The Many Ways to Eat Legumes
Not only are legumes healthy and economical, they’re also versatile. You can buy them canned, dried, or frozen, serve them cold or hot, and enjoy them as a side or main dish—and even as a dessert.
Below are some tips and ideas for incorporating legumes into your diet:
- Choose dried instead of frozen legumes if you’re watching your sodium intake. But if you happen to have only canned legumes, rinse them before consuming (or choose a “no salt added” variety when you’re shopping).
- Add legumes to your favorite recipes. They’re great mixed into soups, stews, rice, and casseroles.
- Make legumes a part of your afternoon snack. Boiled and lightly salted edamame can be a satisfying replacement for chips or other junk foods. And hummus, which is made from pureed chickpeas, is a healthy alternative dip for carrots, celery, and pita chips.

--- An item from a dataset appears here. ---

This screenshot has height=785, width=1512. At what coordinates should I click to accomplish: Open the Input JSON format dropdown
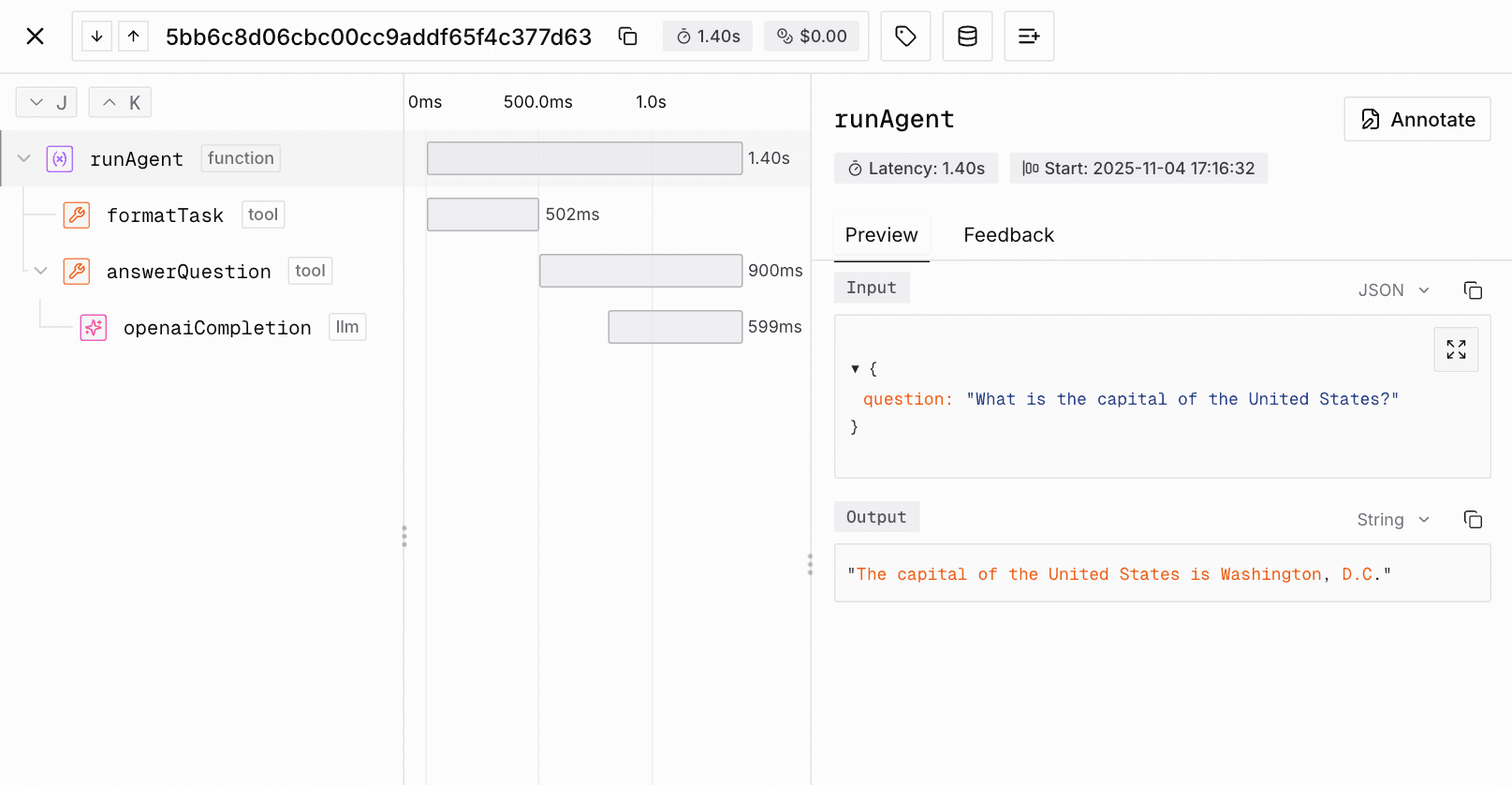click(x=1393, y=290)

- Serve them on Meatless Mondays. Black bean burgers, bean chili, and falafel are great meals to serve your family if you’re looking to cut back on meat.
- Sprinkle them on top of a salad. Skip the croutons and extra cheese and reach for kidney beans instead.

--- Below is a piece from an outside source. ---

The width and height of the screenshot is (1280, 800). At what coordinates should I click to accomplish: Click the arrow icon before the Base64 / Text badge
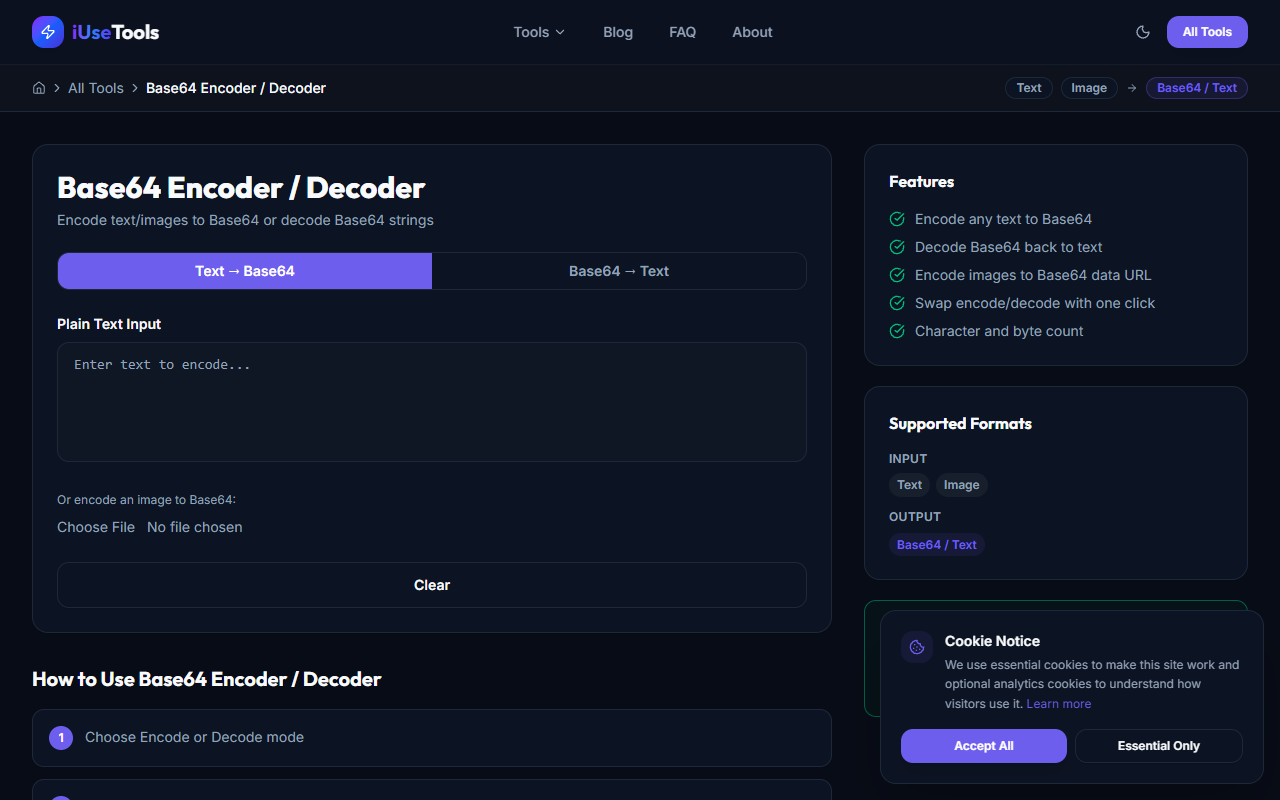point(1131,88)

- Make legumes a little more kid-friendly. Serve black beans inside of tacos, on top of nachos, or even baked inside of a batch of chocolate brownies. (We won’t tell!)

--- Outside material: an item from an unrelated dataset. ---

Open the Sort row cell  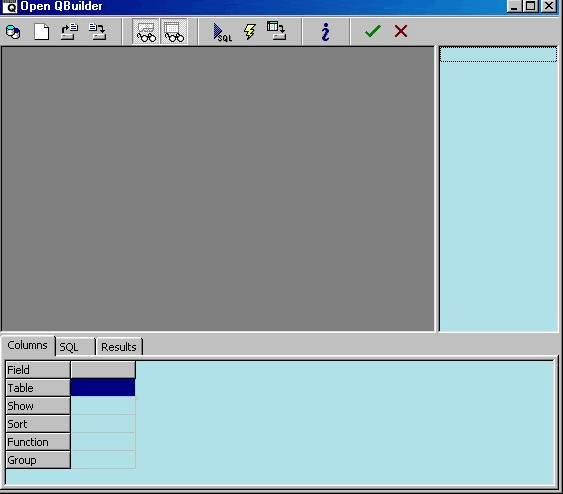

GLUTEN-FREE MEDITERRANEAN BEAN, QUINOA & KALE STEW
MAKES 6 SERVINGS.
1 tablespoon canola oil or grapeseed oil
1 yellow onion, chopped
½ teaspoon salt
8 ounces crimini mushrooms, caps cut into quarters
2 celery stalks, chopped
2 medium carrots, chopped
2 garlic cloves, minced
2 tablespoons tomato paste
2 teaspoons dried thyme
¼ teaspoon red chili flakes, optional
¼ teaspoon black pepper
1 cup white wine
4 cups gluten-free low-sodium vegetable broth
1 (14-ounce) can diced tomatoes
½cup uncooked quinoa
1 (14-ounce) can cannellini beans, drained and rinsed
5 cups torn curly or Tuscan kale leaves
2 tablespoons red wine vinegar
1 cup chopped parsley, for garnish
- Heat oil in a large saucepan over medium heat. Add onion and salt and heat 6 minutes or until onion is soft and darkened. Add mushrooms, celery, carrots and garlic to pan and cook 3 minutes. Stir in tomato paste, dried thyme, chili flakes (if using) and black pepper and heat 30 seconds.
- Place wine in pan, increase heat to medium-high and simmer 2 minutes. Add broth, tomatoes and quinoa to pan. Return to a boil, lower heat to low and simmer covered 15 minutes or until quinoa is tender. Stir in beans, kale and red vinegar and heat 1 minute.
- Ladle soup into serving bowls, garnish with parsley and serve.
Each serving contains 287 calories, 4g total fat, 0g saturated fat, 0g trans fat, 0mg cholesterol, 320mg sodium, 47g carbohydrate, 9g fiber, 8g sugars, 12g protein, 18Est GL.